I did not believe it to be true. When I first got the email I thought it to be a spam like all those push messages of winning million dollars! I was very sceptical about it because the recognition is huge and it came out of nowhere. I was really shocked. It took me a lot of time to sink in the feeling, to believe that it has actually happened. Yes, it is one of the most memorable things to have happened to me and I am quite numbed by all the happiness. I am quite overwhelmed actually.

How did they assess your work and choose you for the award?

This is not for any particular project nor did I apply for it. Honestly, I hardly had any idea about it. I am a part of Indian Women Cinematographers’ Collective and we also have a website where all our work is put up. They went to the website and scanned through and found my work. They liked my work and decided to bestow this award.

Why do you think they chose you?

I have no idea and in fact, I am planning to ask them the same question. However, though it has not been a long career, but just the beginning, I have always tried to approach every work with a lot of honesty and give my best shot as the industry is extremely volatile and unpredictable and I am never sure whether I am going to get a project next. I think they could figure out that I was trying to do something different and do something out of the box from the limited source they had. I presume that my honesty towards my vision clicked with them. At least, I hope so.

Can you please discuss how do you work or how you approach shooting a film?

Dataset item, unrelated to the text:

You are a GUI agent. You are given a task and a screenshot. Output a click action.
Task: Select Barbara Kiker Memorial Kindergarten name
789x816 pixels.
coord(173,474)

I don’t like to leave a signature and I believe that there shouldn’t be a cinematographer’s signature per se. I feel every story is different and it has to be told in different ways. The camerawork has to be in sync and an organic process of developing the story. Our camerawork should not stand out, but carry the story forward because we are technicians and craftsmen. Our job is to make a director’s vision transcend on a different level and to make it work and execute it.

It is not an area to show my own work and leave the rest of it - it is collaborative work. I try to be true to the story and have the director’s vision executed as much as possible the way he or she wants it and also, add my inputs. I believe an image should be soothing to the eyes, having wholesomeness in its frame. I try to capture the small moments and the essence of the story more than anything else.

Are you very choosy about taking up projects?

No, I am not choosy and I rather love to do whatever comes my way as long as it connects with me. I like doing thrillers, slice of life stories and also experimental work, because each and every genre requires a different type of camerawork. I would love to cover as many genres as I can. I don’t want to restrict myself.

You recently mentioned in an interview that you want to match up to the international standards while working. How do you attempt that?

See, now the audience is open to various kinds of work. A viewer’s way of looking at an image has changed. It’s not the typical perspective anymore. There are so many platforms in which amazing works are being done. Everyday new kind of visuals are coming up and people have access to them; hence, they are getting used to looking at new works.

I have to try and match that, otherwise nobody will notice me. If my work doesn’t offer anything new, people might like it for the moment, but will eventually forget it. See, we as artistes can only endeavour to have our work remembered. We are not going to be there, but the films or our work will stay there 10 years down the line. Our bests and worsts are always recorded. Therefore, I strive towards doing work that can make the headlines and also remain in people’s hearts.

Who are the cinematographers that inspire you and if you could name any recent work that you really enjoyed?

Oh yes, there are so many! There is Subrata Mitra, Abhik Mukhopadhyay, Shirsha Roy, Santosh Sivan, and also Chirstopher Doyle. Alfons Cuaron, Roger Dickens and so many others to look up to. They all have very distinctive styles of camerawork. I think, right now I will be happy to even capture one or two frames from their body of work and later, eventually aspire to work like them. They have inspired me with their own language of cameraworks.

Recently, I really enjoyed Pankaj Kumar’s work in Tumbadd and the way he shot the film.